All these complementary possibilities, in concert with a major focus on promoting renewables, provide an opportunity to minimise the risk of putting too much onus on an emissions trading scheme while the intended action or inaction of the rest of the world is still not clear.
 
It is why the Coalition has proposed the establishment of a Government – authorised voluntary carbon market from 1 January, 2010 based on the Chicago Climate Exchange.
 
This would enable the immediate involvement of individuals and communities, agriculture and bio-sequestration, the commercial building sector, energy efficiencies by business, and other complementary measures in creating bankable offsets.
 
These voluntary measures will enable immediate action on achieving Australia’s 2020 targets and will create an opportunity for individuals, communities and firms to help Australia deliver larger abatement than the Government targets once a full scheme is in place.
 
As to the Government’s argument that this scheme must be passed now to provide certainty, the comments of the CEO of Anglo Coal reflect the view put to me by so many other companies, namely “we don’t want the certainty of a bullet”.
  
Conclusion
 
The Government’s rushed scheme, as designed, puts major industries, and the jobs that go with them, at great risk for little or no environmental gain.  Commercial realities have been ignored.  President Obama’s plans have been ignored.  The scheme is deeply flawed.
 
We have to better understand the prospect and implications of effectively going it alone in Australia with this scheme before we make any decisions about finalising a scheme.
 
And, all at a time when we will need the energy and resources sector, and other businesses, to play a big part in getting on top of the mountain of debt accumulated so rapidly by the Rudd Government.
 
It is a time for prudence, careful policy making and commonsense.
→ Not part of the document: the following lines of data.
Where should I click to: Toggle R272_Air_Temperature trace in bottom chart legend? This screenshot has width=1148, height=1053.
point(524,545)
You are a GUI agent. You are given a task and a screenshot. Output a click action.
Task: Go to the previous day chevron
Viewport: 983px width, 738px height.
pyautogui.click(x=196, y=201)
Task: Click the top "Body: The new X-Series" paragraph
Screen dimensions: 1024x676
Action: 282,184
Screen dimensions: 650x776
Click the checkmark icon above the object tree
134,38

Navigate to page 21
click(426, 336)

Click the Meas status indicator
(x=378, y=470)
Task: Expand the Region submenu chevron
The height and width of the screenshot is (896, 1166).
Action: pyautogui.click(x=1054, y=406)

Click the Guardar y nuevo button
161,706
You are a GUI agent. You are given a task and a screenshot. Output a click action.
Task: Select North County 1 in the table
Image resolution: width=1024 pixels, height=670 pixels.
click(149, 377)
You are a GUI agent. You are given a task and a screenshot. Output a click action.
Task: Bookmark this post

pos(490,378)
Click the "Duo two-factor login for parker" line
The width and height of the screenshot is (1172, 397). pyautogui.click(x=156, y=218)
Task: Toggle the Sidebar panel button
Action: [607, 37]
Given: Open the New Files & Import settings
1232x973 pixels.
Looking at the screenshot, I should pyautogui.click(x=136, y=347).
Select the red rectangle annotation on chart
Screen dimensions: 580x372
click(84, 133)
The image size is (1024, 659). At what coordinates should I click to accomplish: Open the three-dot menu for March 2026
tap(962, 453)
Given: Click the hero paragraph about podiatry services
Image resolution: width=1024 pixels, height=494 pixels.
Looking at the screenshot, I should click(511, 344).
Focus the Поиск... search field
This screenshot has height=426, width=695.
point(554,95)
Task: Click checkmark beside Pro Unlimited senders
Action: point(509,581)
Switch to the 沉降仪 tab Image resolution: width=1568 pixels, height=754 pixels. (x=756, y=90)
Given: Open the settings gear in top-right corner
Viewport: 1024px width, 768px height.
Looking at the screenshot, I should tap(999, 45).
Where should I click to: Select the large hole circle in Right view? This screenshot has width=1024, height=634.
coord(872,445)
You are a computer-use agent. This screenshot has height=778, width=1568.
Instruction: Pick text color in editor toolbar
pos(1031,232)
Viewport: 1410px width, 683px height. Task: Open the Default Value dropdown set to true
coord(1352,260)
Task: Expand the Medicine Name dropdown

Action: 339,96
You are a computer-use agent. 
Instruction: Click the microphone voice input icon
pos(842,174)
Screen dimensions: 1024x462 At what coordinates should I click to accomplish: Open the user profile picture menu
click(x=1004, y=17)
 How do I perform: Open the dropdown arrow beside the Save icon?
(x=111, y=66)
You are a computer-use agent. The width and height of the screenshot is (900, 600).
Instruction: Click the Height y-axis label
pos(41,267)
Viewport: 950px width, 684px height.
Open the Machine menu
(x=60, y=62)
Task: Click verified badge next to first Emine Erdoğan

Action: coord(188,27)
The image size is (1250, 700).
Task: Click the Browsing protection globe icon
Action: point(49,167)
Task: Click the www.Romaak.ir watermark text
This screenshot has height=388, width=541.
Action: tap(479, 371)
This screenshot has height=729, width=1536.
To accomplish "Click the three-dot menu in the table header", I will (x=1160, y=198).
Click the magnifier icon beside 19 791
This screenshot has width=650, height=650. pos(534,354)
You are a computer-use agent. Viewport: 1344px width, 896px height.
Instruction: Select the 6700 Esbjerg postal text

It is not the time to gamble with people’s livelihoods and their futures in the cause of political expediency.
 
The 12 month delay in the starting date provides a breathing space to see the intentions of the rest of the world at Copenhagen.
 
It also allows the time to undertake an empirical assessment of the loss of jobs and investment, the impact on global emissions if our competitors don’t put a tax on their CO2 emissions for 10, 15, 20 years or more.
 
It provides an opportunity to look with an open mind, and empirically, at alternative design approaches.
 
This is the biggest deliberate structural change to our economy ever.  We must get it right.